Cet instrument n’était guère utilisé que dans les milieux de la police et des services secrets, mais le vieux Tournette en possédait un échantillon, acquis sans regarder à la dépense assez lourde, possédé par sa manie de collectionneur qui devenait une véritable frénésie avec l’âge et qui s’étendait à tous les appareils comportant un système optique quelconque, même sans rapport avec la photographie. Il l’avait prêté ce matin à Martial, se contentant de la vague explication que celui-ci lui donnait distraitement, à savoir le micro « ultra-directionnel »

lui serait précieux pour obtenir des renseignements en vue d’un cliché sensationnel. Le vieillard ne pouvait résister à un argument de ce genre, Gaur le savait bien. Il lui avait confié sa pièce de musée, après lui en avoir expliqué le mode d’emploi, qui était simple, avec une foule de détails théoriques sur le fonctionnement, dont Martial n’avait que faire.

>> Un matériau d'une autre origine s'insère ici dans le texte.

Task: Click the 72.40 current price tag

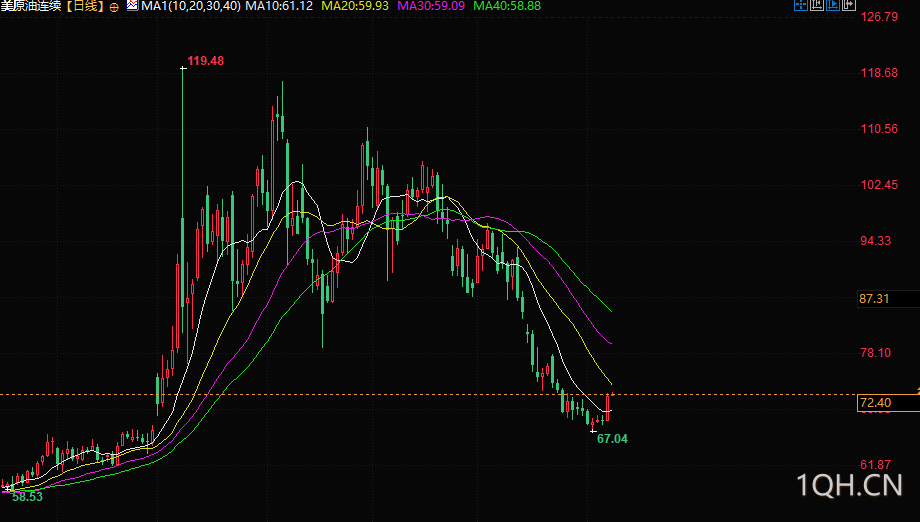Action: pyautogui.click(x=875, y=403)
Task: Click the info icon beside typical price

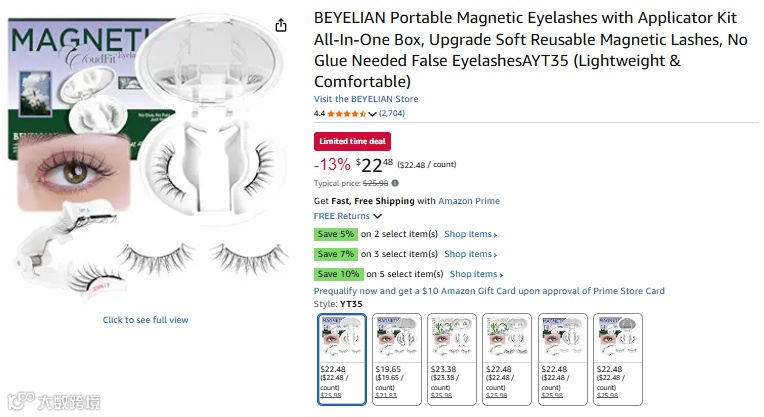Action: click(395, 183)
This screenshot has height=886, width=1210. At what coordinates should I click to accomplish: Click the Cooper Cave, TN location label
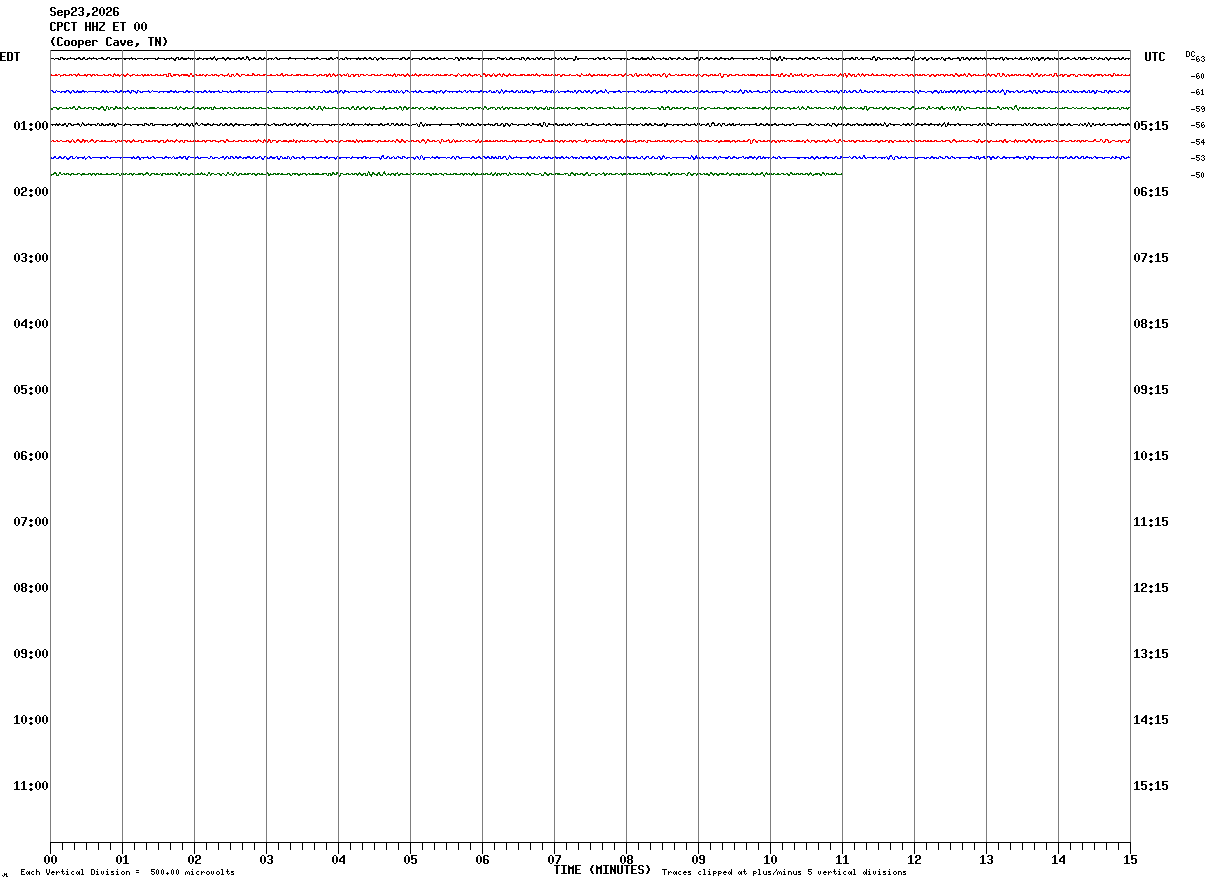[x=109, y=42]
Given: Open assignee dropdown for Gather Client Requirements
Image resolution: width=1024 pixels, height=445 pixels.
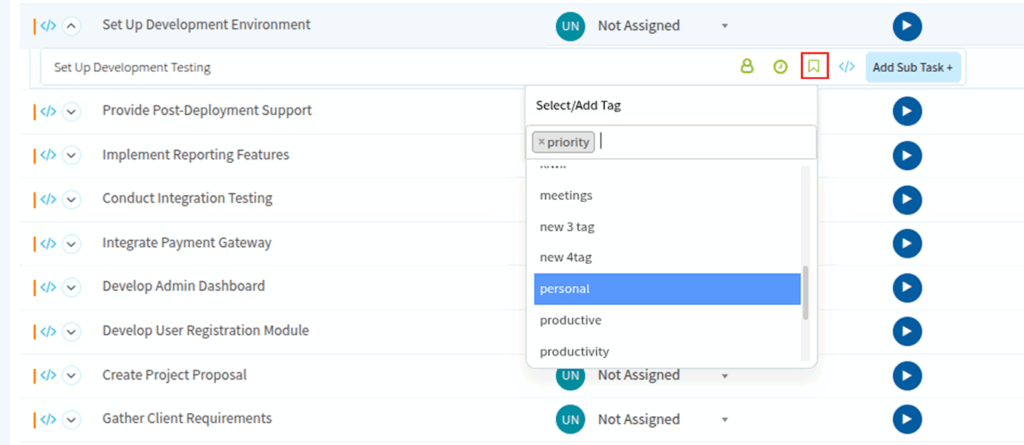Looking at the screenshot, I should [x=725, y=420].
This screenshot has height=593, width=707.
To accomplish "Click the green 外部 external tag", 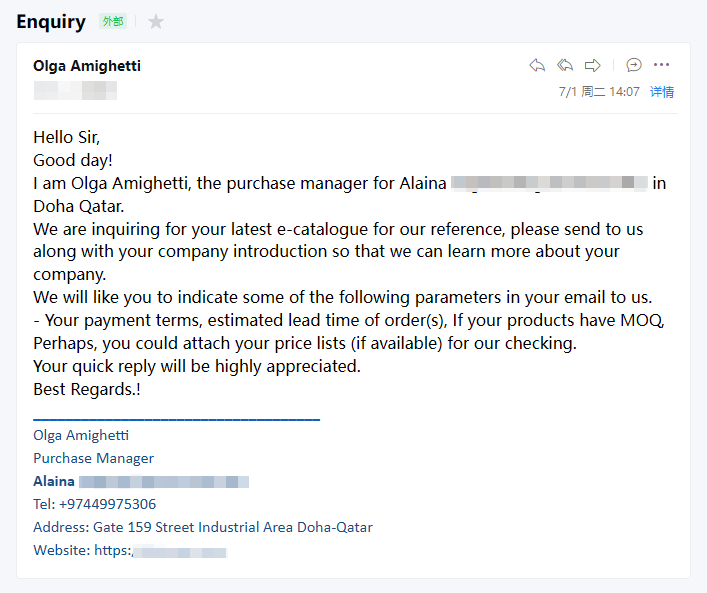I will point(113,21).
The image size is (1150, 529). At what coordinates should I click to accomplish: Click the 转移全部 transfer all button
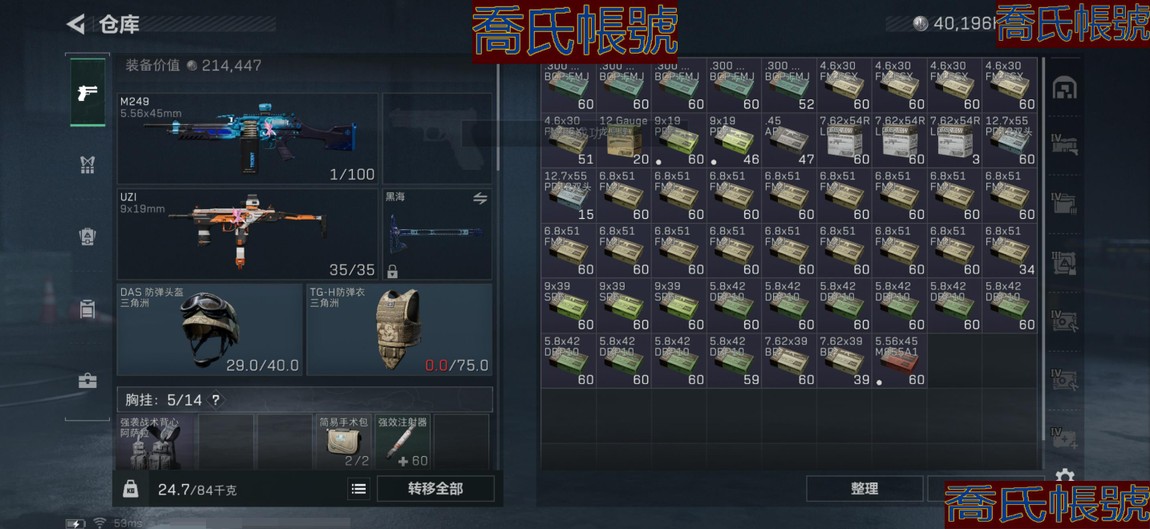(436, 489)
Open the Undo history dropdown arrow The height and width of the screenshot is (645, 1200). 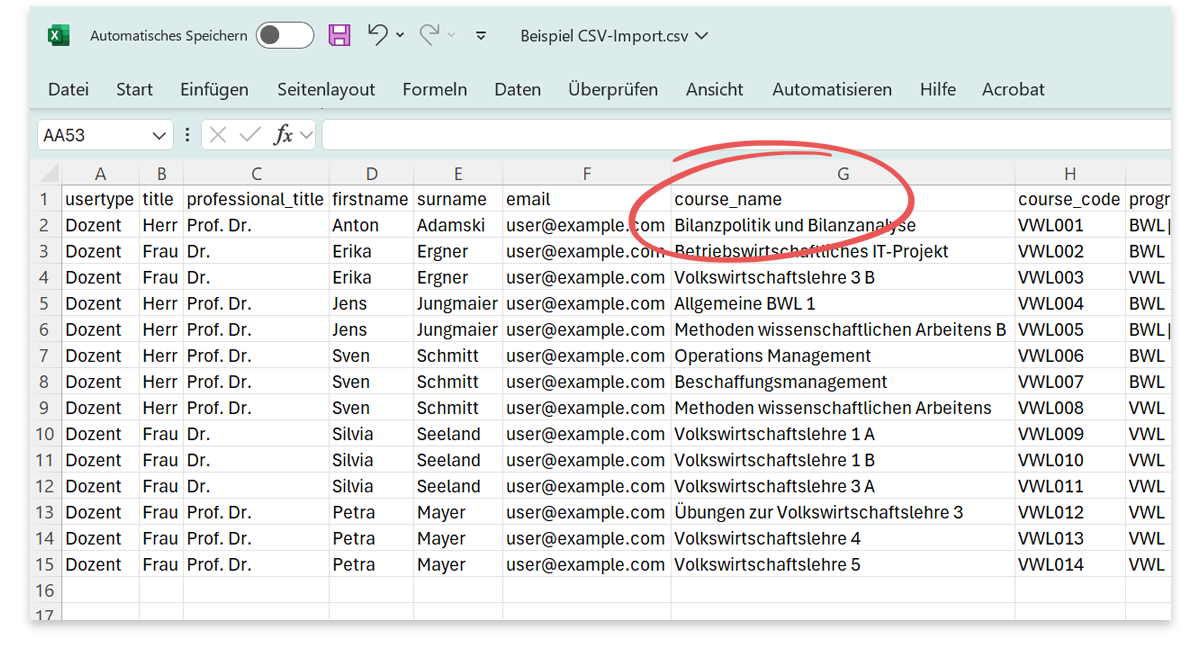pos(400,35)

Ce qui l’intéressait, c’est qu’une bonne écoute était garantie jusqu’à deux cents mètres, en principe. Dans la pratique, il était plus sûr de ne pas dépasser la moitié de cette distance. C’était le cas ici, et il ne perdait pas une parole des conspirateurs, malgré leur soin de ne pas élever la voix.

« La garce, répéta-t-il ! Et naïve, avec cela. Elle me prend pour un idiot. »

La veille au soir, pendant le dîner, il avait en effet rapporté son entretien avec Herst, sans omettre aucun détail, mais ce n’était certes pas ingénuité de sa part. Tandis qu’il discourait ainsi avec complaisance, il s’attachait à épier les indices de son attention et de son désir d’en apprendre davantage, désir qu’elle dissimulait de son mieux sous une apparente indifférence, en évitant de poser des questions. Toutes les plaisanteries qu’il faisait sur le métier de son ami et sur sa présente inquiétude n’étaient que des ballons d’essai pour tenter de surprendre du coin de l’œil ses réactions à elle.